Stored data entries
☆ ☆ ☆ ☆ ☆

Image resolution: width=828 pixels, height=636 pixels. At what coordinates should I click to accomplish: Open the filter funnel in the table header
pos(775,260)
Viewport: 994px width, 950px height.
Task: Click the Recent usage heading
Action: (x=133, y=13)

☆ ☆ ☆ ☆ ☆

Task goal: Every entry should be duplicated exactly as written.

Solution:
Image resolution: width=828 pixels, height=636 pixels. At what coordinates should I click to accomplish: Open the filter funnel in the table header
pos(775,260)
Viewport: 994px width, 950px height.
Task: Click the Recent usage heading
Action: (x=133, y=13)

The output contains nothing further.